[Recorded data]
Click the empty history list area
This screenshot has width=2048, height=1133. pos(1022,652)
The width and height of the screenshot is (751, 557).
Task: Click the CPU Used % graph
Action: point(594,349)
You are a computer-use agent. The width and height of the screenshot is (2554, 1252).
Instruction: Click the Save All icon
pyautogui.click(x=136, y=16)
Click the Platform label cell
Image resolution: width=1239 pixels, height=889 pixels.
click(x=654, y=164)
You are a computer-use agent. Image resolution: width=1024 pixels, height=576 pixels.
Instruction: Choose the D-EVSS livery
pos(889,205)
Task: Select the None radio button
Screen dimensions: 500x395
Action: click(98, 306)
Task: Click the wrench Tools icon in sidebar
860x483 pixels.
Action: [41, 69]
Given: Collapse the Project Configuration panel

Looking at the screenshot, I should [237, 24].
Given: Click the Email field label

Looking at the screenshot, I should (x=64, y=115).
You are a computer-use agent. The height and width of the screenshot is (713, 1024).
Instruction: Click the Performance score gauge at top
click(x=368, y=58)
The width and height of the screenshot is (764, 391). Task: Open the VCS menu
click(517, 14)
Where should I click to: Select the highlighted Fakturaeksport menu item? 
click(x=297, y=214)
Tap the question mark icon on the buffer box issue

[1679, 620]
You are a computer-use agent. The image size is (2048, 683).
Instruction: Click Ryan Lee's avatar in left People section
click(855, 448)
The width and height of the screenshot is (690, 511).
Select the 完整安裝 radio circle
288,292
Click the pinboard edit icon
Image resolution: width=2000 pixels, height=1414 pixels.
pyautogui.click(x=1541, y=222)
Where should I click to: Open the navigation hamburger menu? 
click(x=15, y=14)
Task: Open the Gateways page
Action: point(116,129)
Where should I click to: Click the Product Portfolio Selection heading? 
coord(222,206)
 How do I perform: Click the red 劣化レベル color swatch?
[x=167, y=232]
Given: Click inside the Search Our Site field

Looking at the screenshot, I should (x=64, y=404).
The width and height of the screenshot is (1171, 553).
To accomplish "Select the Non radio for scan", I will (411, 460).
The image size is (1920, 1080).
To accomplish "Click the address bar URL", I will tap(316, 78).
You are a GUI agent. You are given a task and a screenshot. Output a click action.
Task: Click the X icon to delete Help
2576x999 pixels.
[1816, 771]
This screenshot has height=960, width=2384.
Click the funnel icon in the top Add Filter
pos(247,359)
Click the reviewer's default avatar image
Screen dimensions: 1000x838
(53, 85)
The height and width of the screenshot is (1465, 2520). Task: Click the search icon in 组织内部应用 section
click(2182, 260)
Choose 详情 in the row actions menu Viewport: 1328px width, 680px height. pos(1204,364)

What the task requires: Render every line of the recorded data above as a JSON list of strings, one string per line, leaving out blank lines.

Solution:
[
  "Click the empty history list area",
  "This screenshot has width=2048, height=1133. pos(1022,652)",
  "The width and height of the screenshot is (751, 557).",
  "Task: Click the CPU Used % graph",
  "Action: point(594,349)",
  "You are a computer-use agent. The width and height of the screenshot is (2554, 1252).",
  "Instruction: Click the Save All icon",
  "pyautogui.click(x=136, y=16)",
  "Click the Platform label cell",
  "Image resolution: width=1239 pixels, height=889 pixels.",
  "click(x=654, y=164)",
  "You are a computer-use agent. Image resolution: width=1024 pixels, height=576 pixels.",
  "Instruction: Choose the D-EVSS livery",
  "pos(889,205)",
  "Task: Select the None radio button",
  "Screen dimensions: 500x395",
  "Action: click(98, 306)",
  "Task: Click the wrench Tools icon in sidebar",
  "860x483 pixels.",
  "Action: [41, 69]",
  "Given: Collapse the Project Configuration panel",
  "Looking at the screenshot, I should [237, 24].",
  "Given: Click the Email field label",
  "Looking at the screenshot, I should (x=64, y=115).",
  "You are a computer-use agent. The height and width of the screenshot is (713, 1024).",
  "Instruction: Click the Performance score gauge at top",
  "click(x=368, y=58)",
  "The width and height of the screenshot is (764, 391). Task: Open the VCS menu",
  "click(517, 14)",
  "Where should I click to: Select the highlighted Fakturaeksport menu item? ",
  "click(x=297, y=214)",
  "Tap the question mark icon on the buffer box issue",
  "[1679, 620]",
  "You are a computer-use agent. The image size is (2048, 683).",
  "Instruction: Click Ryan Lee's avatar in left People section",
  "click(855, 448)",
  "The width and height of the screenshot is (690, 511).",
  "Select the 完整安裝 radio circle",
  "288,292",
  "Click the pinboard edit icon",
  "Image resolution: width=2000 pixels, height=1414 pixels.",
  "pyautogui.click(x=1541, y=222)",
  "Where should I click to: Open the navigation hamburger menu? ",
  "click(x=15, y=14)",
  "Task: Open the Gateways page",
  "Action: point(116,129)",
  "Where should I click to: Click the Product Portfolio Selection heading? ",
  "coord(222,206)",
  " How do I perform: Click the red 劣化レベル color swatch?",
  "[x=167, y=232]",
  "Given: Click inside the Search Our Site field",
  "Looking at the screenshot, I should (x=64, y=404).",
  "The width and height of the screenshot is (1171, 553).",
  "To accomplish \"Select the Non radio for scan\", I will (411, 460).",
  "The image size is (1920, 1080).",
  "To accomplish \"Click the address bar URL\", I will tap(316, 78).",
  "You are a GUI agent. You are given a task and a screenshot. Output a click action.",
  "Task: Click the X icon to delete Help",
  "2576x999 pixels.",
  "[1816, 771]",
  "This screenshot has height=960, width=2384.",
  "Click the funnel icon in the top Add Filter",
  "pos(247,359)",
  "Click the reviewer's default avatar image",
  "Screen dimensions: 1000x838",
  "(53, 85)",
  "The height and width of the screenshot is (1465, 2520). Task: Click the search icon in 组织内部应用 section",
  "click(2182, 260)",
  "Choose 详情 in the row actions menu Viewport: 1328px width, 680px height. pos(1204,364)"
]